Monte Disgrazia (Il) (1962)

Autore:

Paolo Punzo

(Bergamo 1906 - Bergamo 1979)

Dimensioni:

cm 60x100

Tecnica:

Olio su tavola

Stile:

Naturalismo novecentesco

Firma:

Firmato e datato in basso a sinistra: P. Punzo 62

Provenienza:

Acquisto

Monte Disgrazia (Il) (1962)

 

Fra i paesaggi alpini d'alta quota dipinti da Punzo, questo è certamente uno dei più spettacolari. Punzo lo dipinse negli anni Sessanta quando aveva già avviato quello sperimentalismo pittorico eclettico le cui premesse, d'altronde, si ritrovano in alcune opere di paesaggio degli anni Trenta. Nei paesaggi alpini degli anni Sessanta egli rimane, tuttavia, ancora sostanzialmente fedele ai moduli collaudati del vero naturale ottenuto con una pennellata rapida e sicura e un istintivo senso scenografico della composizione, assecondando il gusto della sua clientela. Qui, ad esempio, gli alberi in primo piano, a destra e a sinistra, si aprono come un sipario sul teatro del ghiacciaio del Disgrazia, che si distende imponente con le sue guglie e le sue cime, come una cattedrale della natura. La grande dossale rocciosa che, al centro, divide il ghiacciaio del Disgrazia dal cosiddetto Canalone della Vergine che precipita come una spettacolare lingua di ghiaccio nella valle sottostante, funge da regista visivo di tutta la composizione.

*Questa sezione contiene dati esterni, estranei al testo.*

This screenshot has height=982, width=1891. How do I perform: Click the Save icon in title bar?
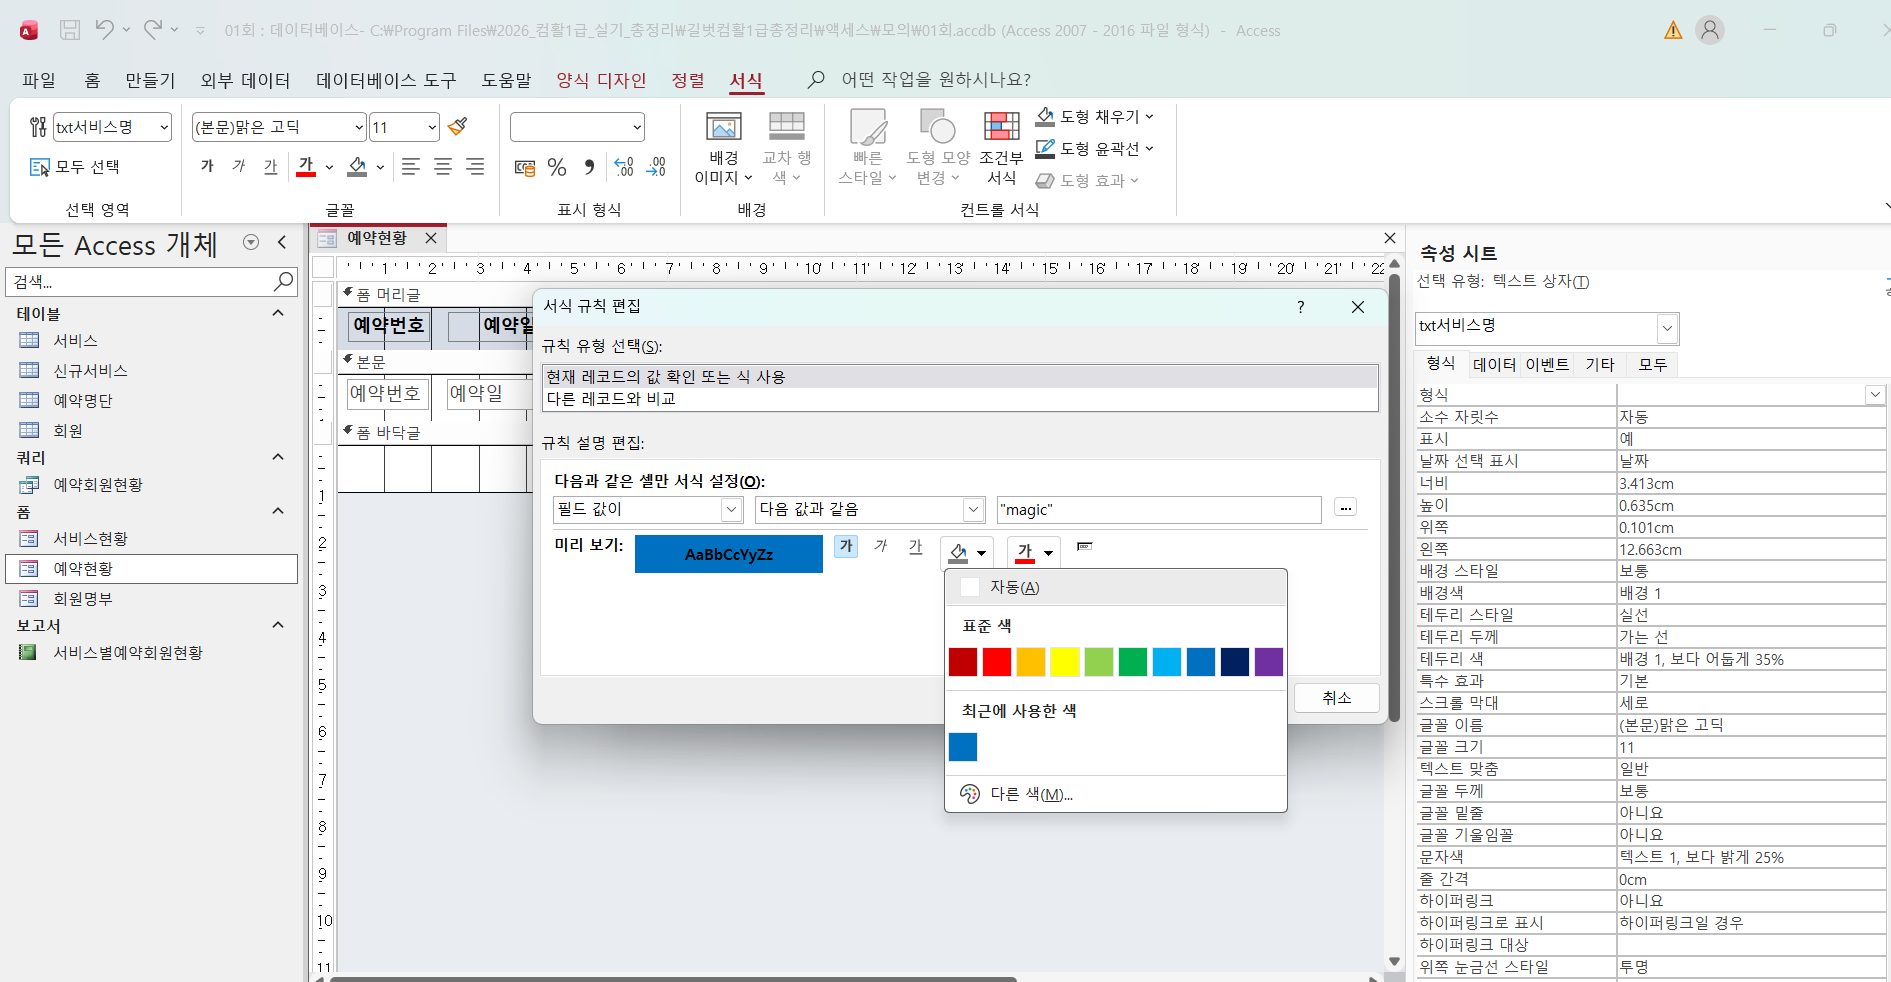coord(70,30)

E' la maestà della natura d'alta quota che affascina Punzo e che egli si sforza soprattutto di rendere attraverso la riproduzione quanto più possibile fedele del vero nei più piccoli particolari, come il lontano profilo di montagne sullo sfondo che rientrano pienamente nell'esperienza visiva reale dell'alpinista e dell'escursionista d'alta quota che si trovi sul versante del Passo Ventina, classico punto di vista sul massiccio del Disgrazia, da cui Punzo ha tolto questa veduta.

A proposito del realismo di Punzo tornano qui utili le parole di Leonardo Borgese.

“Mi porterai una volta sul Disgrazia o sul Palù? In quei posti leggendari, amico Punzo, su quei monti sublimi, in quei paradisi, io non ci sono mai stato. E posso però vantarmi di conoscerli abbastanza proprio grazie ai numerosi tuoi quadri e quadretti, bozzetti e bozzettoni. Oggi – diciamo la verità – c’è molta gente che a parole disprezza il genere e che aggiunge, crollando la testa e commiserando: “E’ inutile stare a fare le vedutine e le vedute, tanto c’è già la fotografia…”.  Storie.

Io non sbaglio affermandoti che un tuo minimo paesaggio varrà sempre più di una qualsiasi famosa fotografia in nero o anche a colori. E aggiungo, io, che a parte la verità generale non discutibile della pittura superiore in perpetuo a ogni risultato meccanico, la speciale pittura di montagna è e resterà ammirabile non foss’altro per la difficile, dura difesa che oppone a chi la tenti”.